In writing and speaking about the Eucharist and matters of fundament justice, I join increasing numbers of pro-life Catholics who invoke Archbishop Joseph Rummel’s efforts to end segregation in the New Orleans Catholic school system in 1962. The racist segregationists were outraged and even threatened to transfer their children to public schools or boycott the entire school year. Rummel issued numerous letters to individual Catholics begging for their cooperation while also being clear that they faced excommunication and denial of the Eucharist if they did not comply.

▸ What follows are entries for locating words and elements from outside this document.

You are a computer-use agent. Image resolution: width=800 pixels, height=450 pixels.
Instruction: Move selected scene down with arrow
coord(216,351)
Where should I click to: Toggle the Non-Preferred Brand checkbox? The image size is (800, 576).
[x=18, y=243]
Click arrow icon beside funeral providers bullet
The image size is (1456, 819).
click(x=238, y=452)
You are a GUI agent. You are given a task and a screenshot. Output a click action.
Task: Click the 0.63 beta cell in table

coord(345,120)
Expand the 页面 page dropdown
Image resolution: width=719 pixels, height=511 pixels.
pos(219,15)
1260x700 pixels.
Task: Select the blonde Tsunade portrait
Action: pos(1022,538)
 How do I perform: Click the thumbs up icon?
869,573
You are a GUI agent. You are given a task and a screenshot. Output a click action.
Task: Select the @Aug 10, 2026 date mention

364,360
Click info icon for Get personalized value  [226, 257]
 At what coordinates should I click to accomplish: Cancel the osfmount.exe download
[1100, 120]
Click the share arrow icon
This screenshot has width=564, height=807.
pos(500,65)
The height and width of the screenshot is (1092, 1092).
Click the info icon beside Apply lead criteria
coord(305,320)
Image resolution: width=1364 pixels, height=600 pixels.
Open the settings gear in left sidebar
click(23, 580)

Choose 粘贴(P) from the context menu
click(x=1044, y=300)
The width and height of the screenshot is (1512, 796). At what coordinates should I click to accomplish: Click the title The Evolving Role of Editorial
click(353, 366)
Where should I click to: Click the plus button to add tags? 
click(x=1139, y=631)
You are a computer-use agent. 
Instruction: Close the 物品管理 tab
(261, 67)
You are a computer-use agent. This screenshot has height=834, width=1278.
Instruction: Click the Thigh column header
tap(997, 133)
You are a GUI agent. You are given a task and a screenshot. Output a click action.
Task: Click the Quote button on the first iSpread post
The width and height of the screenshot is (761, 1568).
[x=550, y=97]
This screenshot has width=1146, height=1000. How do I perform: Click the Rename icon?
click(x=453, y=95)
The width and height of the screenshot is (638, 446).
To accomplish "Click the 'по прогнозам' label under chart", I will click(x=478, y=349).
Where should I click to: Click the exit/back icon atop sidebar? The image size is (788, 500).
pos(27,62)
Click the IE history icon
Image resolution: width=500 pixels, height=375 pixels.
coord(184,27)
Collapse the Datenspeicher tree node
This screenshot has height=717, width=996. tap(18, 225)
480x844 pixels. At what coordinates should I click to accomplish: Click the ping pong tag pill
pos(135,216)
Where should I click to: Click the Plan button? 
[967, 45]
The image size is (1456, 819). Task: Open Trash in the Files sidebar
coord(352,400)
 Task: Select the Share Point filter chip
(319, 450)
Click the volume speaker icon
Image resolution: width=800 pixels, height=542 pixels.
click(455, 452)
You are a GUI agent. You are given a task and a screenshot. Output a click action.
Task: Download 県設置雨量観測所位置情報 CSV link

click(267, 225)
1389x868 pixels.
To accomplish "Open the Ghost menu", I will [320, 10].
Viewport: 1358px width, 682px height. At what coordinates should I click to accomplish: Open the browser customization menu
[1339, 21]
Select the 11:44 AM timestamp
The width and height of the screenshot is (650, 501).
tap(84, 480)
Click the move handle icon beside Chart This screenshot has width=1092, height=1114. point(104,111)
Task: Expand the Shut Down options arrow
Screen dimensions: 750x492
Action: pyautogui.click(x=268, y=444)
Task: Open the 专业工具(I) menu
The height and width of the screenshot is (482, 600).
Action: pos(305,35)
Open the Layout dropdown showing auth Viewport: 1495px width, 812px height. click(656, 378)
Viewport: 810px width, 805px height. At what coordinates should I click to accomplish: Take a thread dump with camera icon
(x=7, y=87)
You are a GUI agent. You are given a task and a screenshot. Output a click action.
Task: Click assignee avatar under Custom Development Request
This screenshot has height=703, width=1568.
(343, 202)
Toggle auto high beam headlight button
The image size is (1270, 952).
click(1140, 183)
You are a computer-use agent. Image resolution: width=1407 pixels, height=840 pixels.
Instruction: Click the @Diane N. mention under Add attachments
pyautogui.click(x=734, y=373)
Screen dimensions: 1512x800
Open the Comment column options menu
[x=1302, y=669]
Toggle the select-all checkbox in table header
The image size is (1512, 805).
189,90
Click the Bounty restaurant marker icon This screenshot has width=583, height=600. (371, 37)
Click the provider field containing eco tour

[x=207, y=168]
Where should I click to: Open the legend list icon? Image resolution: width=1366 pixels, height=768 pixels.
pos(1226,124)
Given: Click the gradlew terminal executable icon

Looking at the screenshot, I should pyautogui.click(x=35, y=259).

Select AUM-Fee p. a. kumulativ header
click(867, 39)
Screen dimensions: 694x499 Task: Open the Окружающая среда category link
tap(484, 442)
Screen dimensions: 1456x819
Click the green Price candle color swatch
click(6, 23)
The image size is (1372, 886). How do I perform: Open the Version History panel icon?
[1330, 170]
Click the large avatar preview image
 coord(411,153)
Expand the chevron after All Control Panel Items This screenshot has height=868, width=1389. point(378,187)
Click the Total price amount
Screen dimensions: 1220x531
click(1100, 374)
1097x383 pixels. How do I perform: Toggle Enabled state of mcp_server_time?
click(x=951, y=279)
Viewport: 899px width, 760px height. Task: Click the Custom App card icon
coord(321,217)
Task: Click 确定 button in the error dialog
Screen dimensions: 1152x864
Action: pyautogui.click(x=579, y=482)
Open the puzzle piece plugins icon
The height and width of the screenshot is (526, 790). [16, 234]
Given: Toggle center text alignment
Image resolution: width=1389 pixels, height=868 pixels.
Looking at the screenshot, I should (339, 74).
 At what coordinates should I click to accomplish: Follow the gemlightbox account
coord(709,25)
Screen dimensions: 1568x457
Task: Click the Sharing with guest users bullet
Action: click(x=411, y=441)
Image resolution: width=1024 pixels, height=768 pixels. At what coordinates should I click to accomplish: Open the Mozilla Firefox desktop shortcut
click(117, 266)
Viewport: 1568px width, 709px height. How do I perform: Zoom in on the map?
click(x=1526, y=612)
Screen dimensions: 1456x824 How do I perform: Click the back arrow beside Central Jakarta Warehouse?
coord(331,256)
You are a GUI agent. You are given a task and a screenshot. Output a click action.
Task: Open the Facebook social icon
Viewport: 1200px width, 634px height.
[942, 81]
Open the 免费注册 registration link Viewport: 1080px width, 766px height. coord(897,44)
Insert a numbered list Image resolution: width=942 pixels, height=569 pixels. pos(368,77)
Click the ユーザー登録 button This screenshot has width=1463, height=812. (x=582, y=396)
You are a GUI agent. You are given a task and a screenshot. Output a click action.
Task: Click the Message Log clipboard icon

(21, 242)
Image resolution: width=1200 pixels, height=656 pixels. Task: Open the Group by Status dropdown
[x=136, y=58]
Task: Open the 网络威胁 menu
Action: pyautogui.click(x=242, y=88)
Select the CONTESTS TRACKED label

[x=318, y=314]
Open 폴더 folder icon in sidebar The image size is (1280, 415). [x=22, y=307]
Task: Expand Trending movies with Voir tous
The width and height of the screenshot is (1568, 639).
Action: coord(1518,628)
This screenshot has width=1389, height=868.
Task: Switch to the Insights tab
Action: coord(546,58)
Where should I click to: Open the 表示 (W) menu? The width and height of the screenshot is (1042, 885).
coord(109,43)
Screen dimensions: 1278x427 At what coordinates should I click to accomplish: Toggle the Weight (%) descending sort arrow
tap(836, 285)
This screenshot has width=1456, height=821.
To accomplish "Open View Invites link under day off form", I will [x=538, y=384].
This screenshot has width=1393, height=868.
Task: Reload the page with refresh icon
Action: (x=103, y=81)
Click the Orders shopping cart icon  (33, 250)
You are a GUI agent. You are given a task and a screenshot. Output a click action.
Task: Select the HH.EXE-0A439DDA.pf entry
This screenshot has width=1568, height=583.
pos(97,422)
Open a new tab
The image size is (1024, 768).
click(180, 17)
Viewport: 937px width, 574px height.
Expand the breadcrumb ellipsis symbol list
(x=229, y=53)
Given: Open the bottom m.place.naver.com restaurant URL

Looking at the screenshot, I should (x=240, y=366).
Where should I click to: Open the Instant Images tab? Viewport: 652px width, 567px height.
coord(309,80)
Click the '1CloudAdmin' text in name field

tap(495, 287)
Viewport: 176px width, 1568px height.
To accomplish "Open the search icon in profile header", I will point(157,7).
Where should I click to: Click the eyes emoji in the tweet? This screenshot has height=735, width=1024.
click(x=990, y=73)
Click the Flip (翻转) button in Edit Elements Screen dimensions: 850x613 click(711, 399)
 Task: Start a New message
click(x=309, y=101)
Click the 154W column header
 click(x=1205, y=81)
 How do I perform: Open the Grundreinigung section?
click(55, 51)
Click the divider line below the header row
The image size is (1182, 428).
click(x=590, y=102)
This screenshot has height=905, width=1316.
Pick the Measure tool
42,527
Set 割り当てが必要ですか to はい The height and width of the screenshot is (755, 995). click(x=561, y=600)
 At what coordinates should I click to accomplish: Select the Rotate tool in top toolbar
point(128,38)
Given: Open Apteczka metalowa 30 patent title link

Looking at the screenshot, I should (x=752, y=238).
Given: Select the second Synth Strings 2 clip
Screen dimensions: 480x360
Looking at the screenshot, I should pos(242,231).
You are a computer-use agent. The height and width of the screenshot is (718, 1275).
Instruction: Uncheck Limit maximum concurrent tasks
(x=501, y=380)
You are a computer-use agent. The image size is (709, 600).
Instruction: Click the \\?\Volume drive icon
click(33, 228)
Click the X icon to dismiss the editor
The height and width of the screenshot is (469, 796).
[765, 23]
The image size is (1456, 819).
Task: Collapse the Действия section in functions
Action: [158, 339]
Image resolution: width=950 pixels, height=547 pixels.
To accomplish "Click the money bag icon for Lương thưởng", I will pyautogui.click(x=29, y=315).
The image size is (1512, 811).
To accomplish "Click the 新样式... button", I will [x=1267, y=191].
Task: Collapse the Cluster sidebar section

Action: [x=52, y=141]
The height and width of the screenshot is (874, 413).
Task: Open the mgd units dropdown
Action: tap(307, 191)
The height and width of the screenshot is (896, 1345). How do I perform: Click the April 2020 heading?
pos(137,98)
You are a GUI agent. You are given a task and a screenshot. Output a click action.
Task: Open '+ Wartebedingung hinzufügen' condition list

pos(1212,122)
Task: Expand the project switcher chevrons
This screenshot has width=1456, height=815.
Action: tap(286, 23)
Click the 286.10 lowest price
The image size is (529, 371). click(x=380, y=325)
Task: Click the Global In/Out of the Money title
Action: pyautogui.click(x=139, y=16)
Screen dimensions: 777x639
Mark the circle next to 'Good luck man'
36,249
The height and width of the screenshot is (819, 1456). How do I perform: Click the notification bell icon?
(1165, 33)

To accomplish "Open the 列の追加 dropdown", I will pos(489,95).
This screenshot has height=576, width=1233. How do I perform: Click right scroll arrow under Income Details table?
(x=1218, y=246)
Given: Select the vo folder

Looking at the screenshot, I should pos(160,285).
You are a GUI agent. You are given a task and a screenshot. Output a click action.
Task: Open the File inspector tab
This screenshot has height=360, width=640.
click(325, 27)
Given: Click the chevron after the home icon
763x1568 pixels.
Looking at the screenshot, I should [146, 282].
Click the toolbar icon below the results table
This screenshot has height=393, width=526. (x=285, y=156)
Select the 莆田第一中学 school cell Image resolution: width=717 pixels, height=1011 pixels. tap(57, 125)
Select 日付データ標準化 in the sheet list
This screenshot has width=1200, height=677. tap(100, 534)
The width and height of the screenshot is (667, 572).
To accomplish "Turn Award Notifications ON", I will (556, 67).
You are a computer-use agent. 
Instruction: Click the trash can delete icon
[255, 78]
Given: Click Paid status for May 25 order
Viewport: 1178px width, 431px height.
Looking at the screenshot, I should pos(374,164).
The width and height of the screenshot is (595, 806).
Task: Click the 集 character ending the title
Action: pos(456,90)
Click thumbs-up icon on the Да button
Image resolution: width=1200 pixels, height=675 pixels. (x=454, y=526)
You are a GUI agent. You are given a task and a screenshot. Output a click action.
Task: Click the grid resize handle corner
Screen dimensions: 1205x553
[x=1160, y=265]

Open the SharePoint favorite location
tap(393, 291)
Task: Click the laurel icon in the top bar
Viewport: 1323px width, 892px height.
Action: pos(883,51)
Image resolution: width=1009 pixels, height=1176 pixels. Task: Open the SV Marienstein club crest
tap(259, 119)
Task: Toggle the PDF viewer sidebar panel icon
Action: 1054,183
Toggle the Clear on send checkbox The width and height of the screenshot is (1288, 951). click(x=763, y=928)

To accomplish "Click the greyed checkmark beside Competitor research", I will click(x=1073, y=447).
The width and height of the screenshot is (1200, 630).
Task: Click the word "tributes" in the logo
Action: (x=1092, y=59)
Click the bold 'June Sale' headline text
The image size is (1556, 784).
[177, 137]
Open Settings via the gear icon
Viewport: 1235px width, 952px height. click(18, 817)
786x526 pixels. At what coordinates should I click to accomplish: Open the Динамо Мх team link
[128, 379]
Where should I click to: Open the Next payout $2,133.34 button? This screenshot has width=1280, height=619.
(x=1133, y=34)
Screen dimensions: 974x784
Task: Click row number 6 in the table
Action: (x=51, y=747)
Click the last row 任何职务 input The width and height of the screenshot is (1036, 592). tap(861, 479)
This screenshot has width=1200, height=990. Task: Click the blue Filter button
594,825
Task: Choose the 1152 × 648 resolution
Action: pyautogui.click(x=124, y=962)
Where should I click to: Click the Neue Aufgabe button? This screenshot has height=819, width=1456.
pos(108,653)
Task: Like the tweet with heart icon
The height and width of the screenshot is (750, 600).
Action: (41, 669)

When three local Catholics organizing these protests did not comply, Archbishop Rummel excommunicated them. Some violations of human dignity are so blatant, and so gravely evil, that this unfortunate step needs to be taken. This was not about punishment but rather part of working toward the sinner’s conversion and welcoming them back into communion. And in this case, it worked: two of the three publicly retracted their views and were reconciled with the Catholic community.
The U.S. Church in a post-Dobbs world finds itself in a similar place when it comes to abortion. The priority we give prenatal justice, and the horrific stance Democratic politicians and other leaders take in utterly and publicly and grossly rejecting it, demands a similar kind of response. With Roe and Casey still in place, some could come up with a weak but at least plausible argument for (in some circumstances) not going all in with a full-throated endorsement of prenatal justice. That is no longer the case.
Catholic lawmakers and other leaders in our communions should support equal protection of the law for all human beings, including prenatal children. They simply cannot promote the wildly extremist position of the Democratic party and remain in communion with the Church—anymore than the New Orleans segregationists of the 1960s could remain in communion with the Church. People who make such choices, as Pope Francis has said, are “not in the community” and “cannot receive communion.”
Significantly, Cardinal Bernardin did not leave any wiggle room on this issue either. Catholics who choose to disregard prenatal justice are “dissenting not only from Church law but from a higher law which the church seeks to observe and teach.” Indeed, the Cardinal-Archbishop of Chicago insisted that the Church’s teaching on abortion “is binding not only because the Church says so, but because this teaching expresses the objective demands placed on all of us by the inherent dignity of human life.”
The issues of his own time made Bernardin’s vision on abortion important and urgent, of that there is no question. But the signs of our own times reveal that his vision is, if anything, even more important and urgent. Rummel was living through a hinge point of history when it came to racial justice. We are living through a hinge point of history when it comes to prenatal justice. Indeed, the moment before us is so big that young people, many years from now, will almost certainly ask what it was like to live through this time and what we did to respond. Let us act in such a way that we can be proud of the answers we give them.